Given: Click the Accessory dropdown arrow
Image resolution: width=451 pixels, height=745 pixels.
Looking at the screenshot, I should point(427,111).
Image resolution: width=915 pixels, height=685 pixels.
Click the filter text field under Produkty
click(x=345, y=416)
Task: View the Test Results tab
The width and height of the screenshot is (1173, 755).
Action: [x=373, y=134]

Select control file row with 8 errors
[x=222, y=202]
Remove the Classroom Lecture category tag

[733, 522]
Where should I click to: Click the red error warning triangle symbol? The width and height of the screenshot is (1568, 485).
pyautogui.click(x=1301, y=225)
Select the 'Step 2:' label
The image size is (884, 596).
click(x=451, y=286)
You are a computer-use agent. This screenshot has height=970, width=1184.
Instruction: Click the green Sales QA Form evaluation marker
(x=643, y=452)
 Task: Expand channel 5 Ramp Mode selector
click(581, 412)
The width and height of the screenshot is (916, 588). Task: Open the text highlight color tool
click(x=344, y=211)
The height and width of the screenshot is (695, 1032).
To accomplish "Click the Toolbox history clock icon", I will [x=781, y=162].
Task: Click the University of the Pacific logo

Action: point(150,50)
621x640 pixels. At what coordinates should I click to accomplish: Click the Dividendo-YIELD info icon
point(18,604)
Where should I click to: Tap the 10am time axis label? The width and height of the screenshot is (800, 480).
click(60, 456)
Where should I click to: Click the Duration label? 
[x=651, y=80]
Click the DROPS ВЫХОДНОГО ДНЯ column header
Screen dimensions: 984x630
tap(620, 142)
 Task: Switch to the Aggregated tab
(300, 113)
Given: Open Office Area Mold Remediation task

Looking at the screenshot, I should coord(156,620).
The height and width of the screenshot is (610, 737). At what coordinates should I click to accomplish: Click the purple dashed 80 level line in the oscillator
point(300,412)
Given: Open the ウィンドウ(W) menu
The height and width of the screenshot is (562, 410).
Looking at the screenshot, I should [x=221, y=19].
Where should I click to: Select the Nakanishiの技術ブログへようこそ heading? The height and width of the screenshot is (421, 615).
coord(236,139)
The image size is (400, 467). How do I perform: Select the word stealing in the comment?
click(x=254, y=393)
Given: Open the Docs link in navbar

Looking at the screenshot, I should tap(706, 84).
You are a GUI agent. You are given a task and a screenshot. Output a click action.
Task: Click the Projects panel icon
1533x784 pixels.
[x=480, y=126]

■ Exercise
Copy out the entries above, from the very first line down through the line containing "click(x=345, y=416)", with both ends included and every line unchanged.

■ Task result
Given: Click the Accessory dropdown arrow
Image resolution: width=451 pixels, height=745 pixels.
Looking at the screenshot, I should point(427,111).
Image resolution: width=915 pixels, height=685 pixels.
Click the filter text field under Produkty
click(x=345, y=416)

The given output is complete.